By clicking “Sign up for GitHub”, you agree to our terms of service and privacy statement. We’ll occasionally send you account related emails.

Already on GitHub? Sign in to your account

Link-Time Optimization (LTO), Profile-Guided Optimization (PGO), Post-Link Optimization (PLO) benchmark results #765

Open
zamazan4ik opened this issue May 24, 2024 · 1 comment

Comments

@zamazan4ik
Copy link

zamazan4ik commented May 24, 2024

Hi!

As was proposed here, I decided to perform various tests with optimization resvg with more advanced compiler optimizations like LTO, PGO, PLO. Recently I tested Profile-Guided Optimization (PGO) compiler optimization on different projects in different software domains - all the results are available at https://github.com/zamazan4ik/awesome-pgo . Here are my results for the project - I hope they will be helpful to someone.

Test environment

  • Fedora 39
  • Linux kernel 6.8.9
  • AMD Ryzen 9 5900x
  • 48 Gib RAM
  • SSD Samsung 980 Pro 2 Tib
  • Compiler - Rustc 1.78.0
  • resvg version: the latest for now from the master branch on commit 4b4e8970de29407e6257aac3d2f501b60e88236a
  • Disabled Turbo boost

Benchmark

For benchmark purposes, I use a simple scenario of converting an SVG file to a PNG file with the resvg input.svg output.png command. For PGO optimization I use cargo-pgo tool. Release build is done with cargo build --release, PGO instrumented - cargo pgo build, PGO-optimized - cargo pgo optimize build.

taskset -c 0 is used for reducing the OS scheduler's influence on the results during all measurements.

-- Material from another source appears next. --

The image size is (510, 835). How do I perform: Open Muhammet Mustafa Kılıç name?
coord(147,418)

All measurements are done on the same machine, with the same background "noise" (as much as I can guarantee).

As an input file for the training purposes for the resvg input.svg output.png command, I use this file.

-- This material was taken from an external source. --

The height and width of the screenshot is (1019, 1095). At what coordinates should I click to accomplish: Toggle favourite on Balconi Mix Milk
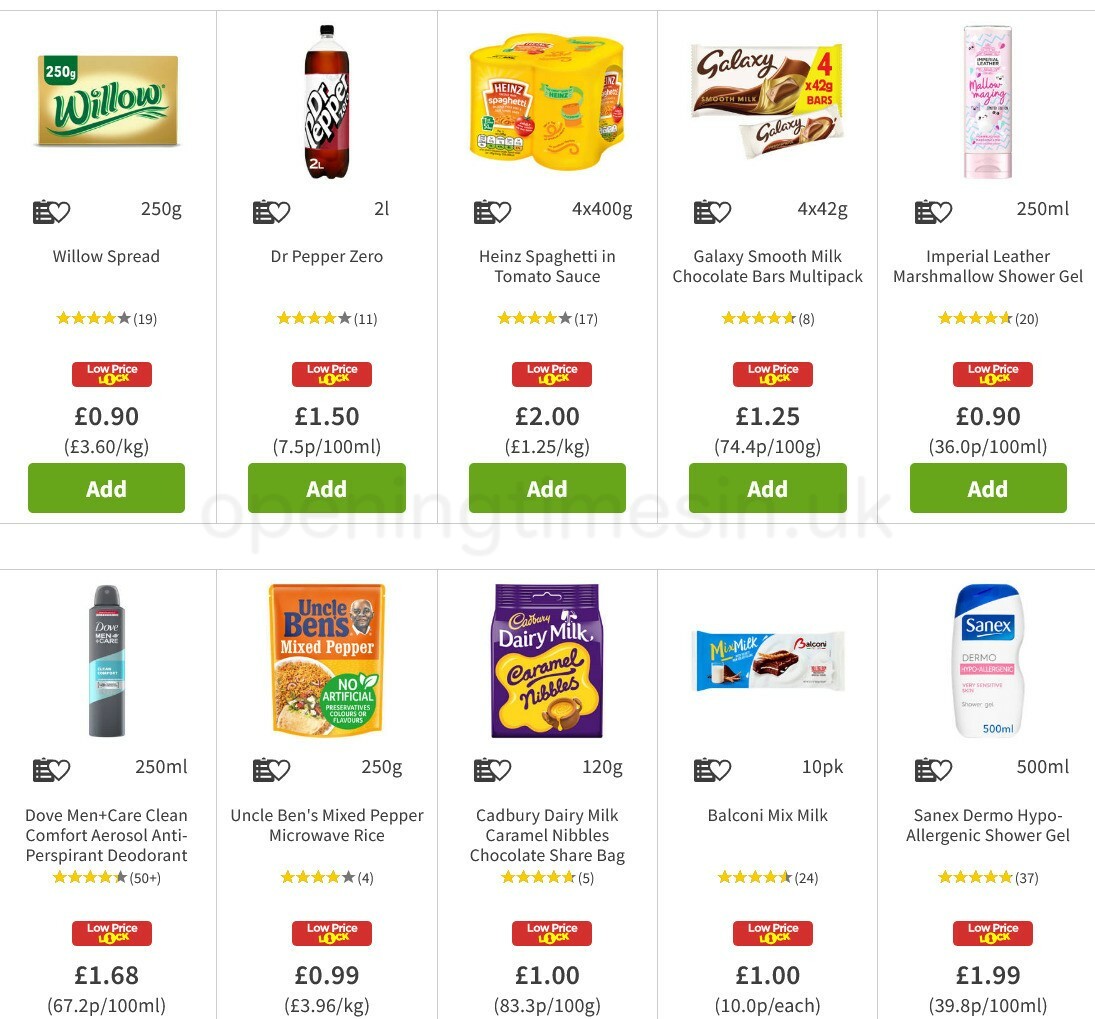tap(711, 769)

Additionally, I decided to enable back LTO for the tool. You disabled this optimization nearly 5 years ago due to some compiler bugs. I guess during the last 5 years the LTO implementation in the compiler became much more stable, and we can consider enabling it once again. So, for resvg during the benchmarks I enabled it with the following addition to the Cargo.toml file:

[profile.release]
codegen-units = 1
lto = true

Post-Link Optimization is also done with cargo-pgo with the same training workload as for the PGO step.

Results

Firstly, let's check the scenario when the training workload and the benchmark workload are the same. Such a benchmark is still useful for scenarios where you need to convert the same file many times (like a part of CI without caching):

hyperfine --warmup 5 --min-runs 15 'taskset -c 0 ./resvg_release large_svg_file_1.svg large_png_file_1.png' 'taskset -c 0 ./resvg_release_lto large_svg_file_1.svg large_png_file_1.png' 'taskset -c 0 ./resvg_lto_optimized large_svg_file_1.svg large_png_file_1.png' 'taskset -c 0 ./resvg_lto_bolt_optimized large_svg_file_1.svg large_png_file_1.png'
Benchmark 1: taskset -c 0 ./resvg_release large_svg_file_1.svg large_png_file_1.png
  Time (mean ± σ):      3.349 s ±  0.011 s    [User: 3.082 s, System: 0.257 s]
  Range (min … max):    3.333 s …  3.368 s    15 runs

Benchmark 2: taskset -c 0 ./resvg_release_lto large_svg_file_1.svg large_png_file_1.png
  Time (mean ± σ):      3.062 s ±  0.018 s    [User: 2.802 s, System: 0.250 s]
  Range (min … max):    3.040 s …  3.120 s    15 runs

Benchmark 3: taskset -c 0 ./resvg_lto_optimized large_svg_file_1.svg large_png_file_1.png
  Time (mean ± σ):      2.631 s ±  0.008 s    [User: 2.368 s, System: 0.255 s]
  Range (min … max):    2.622 s …  2.644 s    15 runs

Benchmark 4: taskset -c 0 ./resvg_lto_bolt_optimized large_svg_file_1.svg large_png_file_1.png
  Time (mean ± σ):      2.611 s ±  0.007 s    [User: 2.347 s, System: 0.256 s]
  Range (min … max):    2.598 s …  2.622 s    15 runs

Summary
  taskset -c 0 ./resvg_lto_bolt_optimized large_svg_file_1.svg large_png_file_1.png ran
    1.01 ± 0.00 times faster than taskset -c 0 ./resvg_lto_optimized large_svg_file_1.svg large_png_file_1.png
    1.17 ± 0.01 times faster than taskset -c 0 ./resvg_release_lto large_svg_file_1.svg large_png_file_1.png
    1.28 ± 0.01 times faster than taskset -c 0 ./resvg_release large_svg_file_1.svg large_png_file_1.png

where:

  • resvg_release - regular Release build
  • resvg_release_lto - Release + LTO
  • resvg_lto_optimized - Release + LTO + PGO optimized
  • resvg_lto_bolt_optimized - Release + LTO + PGO optimized + BOLT optimized

According to the results, LTO and PGO measurably improve performance. However, BOLT didn't improve the situation too much.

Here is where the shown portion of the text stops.